=== Reading passage ===

20. The next thing that was a subject for astonishment to Zion was, how those converts came to be born at all. She enquired, in the language of the text, “Who has begotten these for me?” The reason was that she did not feel as if she had any power to give birth to all these. “Why,” she said, “I have been in a truly sad state. ‘I have lost my children, and am desolate, a captive, and wandering to and fro.’ How did it ever happen that all these should be my children?” Ah, brethren! sometimes we ask the same question. Yesterday, I had a joyful day; all the bells of my heart rang. While many of you have been away at the seaside, I thought there was a little difference in the numbers coming to hear; and when I sat to see enquirers, there did not seem to be quite as many as usual coming forward, and I was troubled about it; but I came yesterday, and I had so many sheaves that the cart was loaded with them, and my helpers came to me, every now and then, and said, “What a joyful day!” I do not know whether all the friends whom I saw yesterday are here, but they delighted my soul with the stories they told me of what the grace of God had done for them. I bless God and take courage as I see another great slice cut out of devildom, and transferred to the kingdom of Christ. Quite a number of people, who had never known the Lord, or anything about him, — outsiders altogether, — had dropped in here, and heard the Word, and found Christ; and they kept on coming, hour after hour, until I was weary with the blessed task of speaking to them one by one about their souls. And as I went home I kept saying to myself, “How has all this come about?” because I have often felt so dull and heavy when I have been preaching. “Who has begotten these for me?”

=== Excerpted records ===

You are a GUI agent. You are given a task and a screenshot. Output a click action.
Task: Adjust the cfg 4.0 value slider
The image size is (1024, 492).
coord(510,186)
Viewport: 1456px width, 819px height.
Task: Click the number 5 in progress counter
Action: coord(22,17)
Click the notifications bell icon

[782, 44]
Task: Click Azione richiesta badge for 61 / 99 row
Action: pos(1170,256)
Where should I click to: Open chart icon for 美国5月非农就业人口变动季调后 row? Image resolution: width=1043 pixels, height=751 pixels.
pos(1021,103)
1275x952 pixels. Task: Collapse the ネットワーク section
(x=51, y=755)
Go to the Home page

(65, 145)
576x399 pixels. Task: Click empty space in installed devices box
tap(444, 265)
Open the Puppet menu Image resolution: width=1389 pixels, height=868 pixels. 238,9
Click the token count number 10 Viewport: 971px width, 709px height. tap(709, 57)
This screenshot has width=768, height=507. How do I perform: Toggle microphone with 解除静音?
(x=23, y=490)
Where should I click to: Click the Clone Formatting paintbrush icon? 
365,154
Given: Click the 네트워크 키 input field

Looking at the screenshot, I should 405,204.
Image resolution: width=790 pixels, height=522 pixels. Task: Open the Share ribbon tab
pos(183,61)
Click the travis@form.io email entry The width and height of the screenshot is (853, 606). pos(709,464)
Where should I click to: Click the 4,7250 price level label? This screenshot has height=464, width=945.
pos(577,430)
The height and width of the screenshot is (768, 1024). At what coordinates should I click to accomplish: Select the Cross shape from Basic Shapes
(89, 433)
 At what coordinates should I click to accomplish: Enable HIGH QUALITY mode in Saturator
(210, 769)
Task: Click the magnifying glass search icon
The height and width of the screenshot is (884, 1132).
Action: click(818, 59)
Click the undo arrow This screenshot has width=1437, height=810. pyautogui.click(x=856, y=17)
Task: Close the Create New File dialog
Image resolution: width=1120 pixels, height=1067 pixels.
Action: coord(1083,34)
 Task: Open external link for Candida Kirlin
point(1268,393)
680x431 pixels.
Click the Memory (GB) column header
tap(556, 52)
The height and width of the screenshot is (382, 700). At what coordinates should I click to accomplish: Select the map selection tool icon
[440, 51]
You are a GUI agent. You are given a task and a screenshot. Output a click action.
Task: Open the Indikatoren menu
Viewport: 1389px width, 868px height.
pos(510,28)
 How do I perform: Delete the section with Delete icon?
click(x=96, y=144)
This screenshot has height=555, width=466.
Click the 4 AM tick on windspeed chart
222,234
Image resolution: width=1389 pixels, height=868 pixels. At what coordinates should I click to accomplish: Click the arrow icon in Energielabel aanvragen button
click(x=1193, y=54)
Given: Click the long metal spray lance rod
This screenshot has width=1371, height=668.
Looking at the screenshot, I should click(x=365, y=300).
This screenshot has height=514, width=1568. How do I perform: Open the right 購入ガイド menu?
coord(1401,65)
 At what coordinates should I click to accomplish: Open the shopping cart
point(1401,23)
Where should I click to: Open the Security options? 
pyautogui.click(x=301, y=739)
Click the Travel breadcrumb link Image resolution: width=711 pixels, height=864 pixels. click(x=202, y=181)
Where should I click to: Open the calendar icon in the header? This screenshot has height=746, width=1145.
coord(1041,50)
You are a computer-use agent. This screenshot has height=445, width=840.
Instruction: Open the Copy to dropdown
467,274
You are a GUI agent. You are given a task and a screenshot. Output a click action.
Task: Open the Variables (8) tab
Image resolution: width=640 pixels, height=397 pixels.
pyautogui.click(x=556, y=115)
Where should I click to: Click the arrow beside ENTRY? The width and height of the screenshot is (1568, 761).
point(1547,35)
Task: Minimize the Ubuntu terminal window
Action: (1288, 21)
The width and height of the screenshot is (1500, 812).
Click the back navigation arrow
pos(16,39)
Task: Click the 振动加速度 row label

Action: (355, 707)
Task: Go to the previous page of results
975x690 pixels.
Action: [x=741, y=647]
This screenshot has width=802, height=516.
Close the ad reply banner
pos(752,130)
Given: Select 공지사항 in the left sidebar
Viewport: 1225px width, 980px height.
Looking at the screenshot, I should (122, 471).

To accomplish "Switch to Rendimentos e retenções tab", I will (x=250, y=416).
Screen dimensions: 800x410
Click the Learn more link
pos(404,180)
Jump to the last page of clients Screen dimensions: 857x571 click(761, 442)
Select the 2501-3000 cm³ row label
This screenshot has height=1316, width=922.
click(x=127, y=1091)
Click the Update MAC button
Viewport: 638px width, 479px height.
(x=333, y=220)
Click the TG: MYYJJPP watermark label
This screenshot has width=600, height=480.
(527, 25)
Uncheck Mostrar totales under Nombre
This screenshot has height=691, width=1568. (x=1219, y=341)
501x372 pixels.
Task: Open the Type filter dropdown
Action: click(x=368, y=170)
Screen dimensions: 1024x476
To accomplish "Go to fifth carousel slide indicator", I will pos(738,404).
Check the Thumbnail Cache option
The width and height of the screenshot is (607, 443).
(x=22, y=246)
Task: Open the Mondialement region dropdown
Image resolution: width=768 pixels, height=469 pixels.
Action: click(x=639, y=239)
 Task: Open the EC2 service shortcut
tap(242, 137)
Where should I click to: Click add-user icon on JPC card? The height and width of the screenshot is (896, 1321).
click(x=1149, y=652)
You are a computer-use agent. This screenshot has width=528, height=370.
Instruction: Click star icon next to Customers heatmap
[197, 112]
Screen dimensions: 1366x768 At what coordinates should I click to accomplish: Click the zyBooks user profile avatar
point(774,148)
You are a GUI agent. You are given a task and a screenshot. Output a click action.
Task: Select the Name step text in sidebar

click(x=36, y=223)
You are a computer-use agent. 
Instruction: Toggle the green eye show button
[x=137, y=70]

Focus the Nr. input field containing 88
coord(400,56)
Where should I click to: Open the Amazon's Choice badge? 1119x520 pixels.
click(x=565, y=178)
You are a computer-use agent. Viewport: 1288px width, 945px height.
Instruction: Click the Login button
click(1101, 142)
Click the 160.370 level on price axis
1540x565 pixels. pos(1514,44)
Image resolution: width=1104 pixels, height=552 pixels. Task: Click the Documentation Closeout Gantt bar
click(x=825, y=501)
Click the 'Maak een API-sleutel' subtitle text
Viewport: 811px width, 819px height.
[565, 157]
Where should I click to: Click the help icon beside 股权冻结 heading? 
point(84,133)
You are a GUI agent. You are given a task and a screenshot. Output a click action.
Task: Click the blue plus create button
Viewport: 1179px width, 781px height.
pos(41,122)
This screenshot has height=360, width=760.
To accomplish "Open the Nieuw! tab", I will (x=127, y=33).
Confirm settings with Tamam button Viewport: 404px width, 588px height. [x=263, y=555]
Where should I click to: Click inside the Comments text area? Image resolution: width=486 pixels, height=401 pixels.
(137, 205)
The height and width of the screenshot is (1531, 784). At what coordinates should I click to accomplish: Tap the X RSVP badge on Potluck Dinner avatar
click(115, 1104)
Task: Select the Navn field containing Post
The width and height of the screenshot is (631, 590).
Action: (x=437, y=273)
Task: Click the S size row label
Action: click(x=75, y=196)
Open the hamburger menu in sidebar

===

Actions to take:
**A.** In the sermon passage, why did Zion ask, "Who has begotten these for me?" Answer in one to three sentences.
**B.** Carry on the sermon passage about Zion's astonishment at her converts from the point where it stops.

Answers given:
**A.** Zion asked because she did not feel she had any power to give birth to so many. She saw herself as having lost her children and as desolate, a captive, and wandering to and fro, so she could not see how all these could be her children.

**B.**
21. And, dear friends, if God blesses you in your Sunday School classes, you also will say, “However has this come about? What could I have said that could have brought my scholars to Christ?” If the Lord shall bless you much, my dear brother, in your preaching, you will more and more marvel that he ever should use such a poor tool as you are. I do not mean that you are a worse tool than I am, for I feel that I am an even poorer instrument than you are; but I often wonder that God uses me as he does, and I think you will also marvel that he uses you. When the church has grown feeble, when she has seemed to have no hope that God should bless her, and he then comes and visits her, and a multitude of converts is suddenly born, she may well say, “Who has begotten these for me, since I have lost my children, and am desolate, a captive, and wandering to and fro?” Take comfort then, beloved, from the fact that, whatever the decreases in the church may be, we may also expect increase; but in their number, the converts will surprise us; and in their being converted at all, we shall greatly marvel.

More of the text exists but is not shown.